EUR/GBP :  Si la livre sterling n’a pas pu compter sur les chiffres de l’emploi pour se raffermir un peu face à l’euro – volume de création d’emplois supérieur aux attentes (+146k vs cons. +110k) mais légère décélération inattendue des salaires (repli de 2,6% à 2,5% de la dynamique annuelle du salaire moyen) – celle-ci a néanmoins vivement réagi au vote très serré des députés de la chambre des Communes britanniques contre l’amendement qui aurait offert au parlement britannique un droit de véto sur l’accord final de sortie conclu par le gouvernement britannique avec les représentants européens. La première ministre Theresa May peut souffler, elle s’évite ainsi un nouveau revers qui aurait sérieusement entamé son crédit en tant que chef du gouvernement et ravivé les rumeurs de départ prématuré. Mais ne nous y trompons pas, c’est une véritable « victoire à la Pyrrhus » acquise par la résidente du 10 Downing Street. Plusieurs médias ont relayé l’information que cette dernière avait procédé à d’importantes concessions afin de convaincre les membres pro-européens de son parti qui menaçaient de mener une rébellion et de voter l’amendement qui aurait alors irrémédiablement amoindrit le pouvoir de négociation du gouvernement. Néanmoins, aucun détail n’a encore filtré sur la teneur de ces promesses. La livre sterling a bondi de plus de 0,3% face à l’euro et le cours EUR/GBP est retombé sous le seuil de £0,88 en réaction au vote de la chambre des communes qui à défaut d’éclaircir les perspectives de sortie vient au moins dissiper légèrement les inquiétudes autour d’un éventuel départ forcé de Theresa May.

Les investisseurs restent néanmoins prudents et se tiennent toujours à l’écart de la livre sterling, la situation politique restant encore fragile. Si May a réussi mardi à sauver temporairement sa tête, son opération séduction auprès de la frange pro-européenne du parti conservateur pourrait entraîner la colère des partisans du Brexit.
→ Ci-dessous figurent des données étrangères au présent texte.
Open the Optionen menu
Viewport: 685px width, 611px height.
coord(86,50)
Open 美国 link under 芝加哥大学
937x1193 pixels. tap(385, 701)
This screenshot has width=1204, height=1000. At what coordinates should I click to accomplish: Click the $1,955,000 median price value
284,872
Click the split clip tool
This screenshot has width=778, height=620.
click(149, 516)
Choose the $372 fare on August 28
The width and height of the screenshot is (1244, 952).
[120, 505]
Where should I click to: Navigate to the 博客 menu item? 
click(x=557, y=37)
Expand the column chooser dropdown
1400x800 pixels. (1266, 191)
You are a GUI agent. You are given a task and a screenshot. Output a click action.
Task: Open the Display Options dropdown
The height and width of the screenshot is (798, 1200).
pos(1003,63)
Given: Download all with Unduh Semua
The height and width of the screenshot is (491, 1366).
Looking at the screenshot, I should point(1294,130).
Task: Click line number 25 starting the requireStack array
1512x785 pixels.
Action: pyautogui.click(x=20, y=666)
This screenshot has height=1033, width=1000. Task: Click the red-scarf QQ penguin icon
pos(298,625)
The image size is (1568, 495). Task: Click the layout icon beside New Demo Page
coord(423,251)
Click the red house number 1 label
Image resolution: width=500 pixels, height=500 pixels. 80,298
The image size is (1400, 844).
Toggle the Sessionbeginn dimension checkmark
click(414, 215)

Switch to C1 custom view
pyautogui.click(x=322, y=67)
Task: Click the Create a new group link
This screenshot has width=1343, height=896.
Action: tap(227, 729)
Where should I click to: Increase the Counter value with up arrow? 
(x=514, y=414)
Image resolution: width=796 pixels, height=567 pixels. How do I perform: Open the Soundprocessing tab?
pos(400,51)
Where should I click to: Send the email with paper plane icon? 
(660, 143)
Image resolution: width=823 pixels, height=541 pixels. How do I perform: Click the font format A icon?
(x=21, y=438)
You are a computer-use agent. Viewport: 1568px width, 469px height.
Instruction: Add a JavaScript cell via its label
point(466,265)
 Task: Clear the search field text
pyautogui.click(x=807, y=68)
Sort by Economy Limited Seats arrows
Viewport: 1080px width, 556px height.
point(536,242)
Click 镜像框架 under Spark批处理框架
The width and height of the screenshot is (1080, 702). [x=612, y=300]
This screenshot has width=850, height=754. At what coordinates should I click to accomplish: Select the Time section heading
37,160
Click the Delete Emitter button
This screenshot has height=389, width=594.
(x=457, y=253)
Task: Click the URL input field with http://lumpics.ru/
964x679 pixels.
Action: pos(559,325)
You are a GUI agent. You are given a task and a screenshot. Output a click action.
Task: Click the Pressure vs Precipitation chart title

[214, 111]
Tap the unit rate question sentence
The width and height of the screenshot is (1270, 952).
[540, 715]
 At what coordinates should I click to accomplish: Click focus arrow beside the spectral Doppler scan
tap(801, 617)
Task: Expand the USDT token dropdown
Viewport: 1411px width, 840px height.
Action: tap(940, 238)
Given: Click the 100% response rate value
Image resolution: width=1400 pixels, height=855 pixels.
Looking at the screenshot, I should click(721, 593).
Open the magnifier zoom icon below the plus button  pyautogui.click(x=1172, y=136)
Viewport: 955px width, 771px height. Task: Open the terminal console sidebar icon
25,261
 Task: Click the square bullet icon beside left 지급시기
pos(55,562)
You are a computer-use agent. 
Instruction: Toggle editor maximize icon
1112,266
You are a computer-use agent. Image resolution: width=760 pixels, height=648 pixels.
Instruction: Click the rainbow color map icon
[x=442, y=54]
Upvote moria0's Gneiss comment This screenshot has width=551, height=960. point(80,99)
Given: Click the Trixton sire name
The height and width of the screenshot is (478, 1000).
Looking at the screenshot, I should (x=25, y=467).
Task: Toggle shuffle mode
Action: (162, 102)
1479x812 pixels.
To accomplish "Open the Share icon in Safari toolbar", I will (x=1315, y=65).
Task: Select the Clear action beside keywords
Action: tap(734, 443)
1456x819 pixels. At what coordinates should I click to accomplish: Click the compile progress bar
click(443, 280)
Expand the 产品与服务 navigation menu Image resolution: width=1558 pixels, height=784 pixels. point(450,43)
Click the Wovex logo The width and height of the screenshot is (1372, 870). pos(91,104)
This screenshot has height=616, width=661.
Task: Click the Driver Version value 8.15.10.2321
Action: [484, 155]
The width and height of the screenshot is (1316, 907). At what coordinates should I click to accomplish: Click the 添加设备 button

Si un semblant de cohésion a réussi, tant bien que mal, à être maintenu au sein d’un gouvernement au sein duquel une véritable ligne de fracture idéologique existe, celle-ci menace à nouveau de voler en éclat. Les tensions autour de la livre sterling devraient rester importantes alors que se tient ce mercredi une nouvelle session de débats au sein de la chambre des Communes durant laquelle sera notamment voté l’amendement souhaitant imposer un rattachement du Royaume-Uni à l’union douanière européenne, une directive opposée à la position actuelle du gouvernement britannique qui souhaite négocier un partenariat douanier unique et inédit avec l’Union Européenne. Les nouvelles statistiques d’inflation seront également à suivre ce matin, cependant, sauf rebond plus important des prix venant raviver quelques spéculations autour d’une hausse de taux cet été, ceux-ci pourraient n’avoir qu’un effet très modeste et non-durable sur la livre sterling. Comme hier, la volatilité devrait globalement s’agiter en fin de journée lorsque les résultats des votes parlementaires tomberont. En attendant, l’EUR/GBP oscille ce mercredi matin autour du palier de £0,88.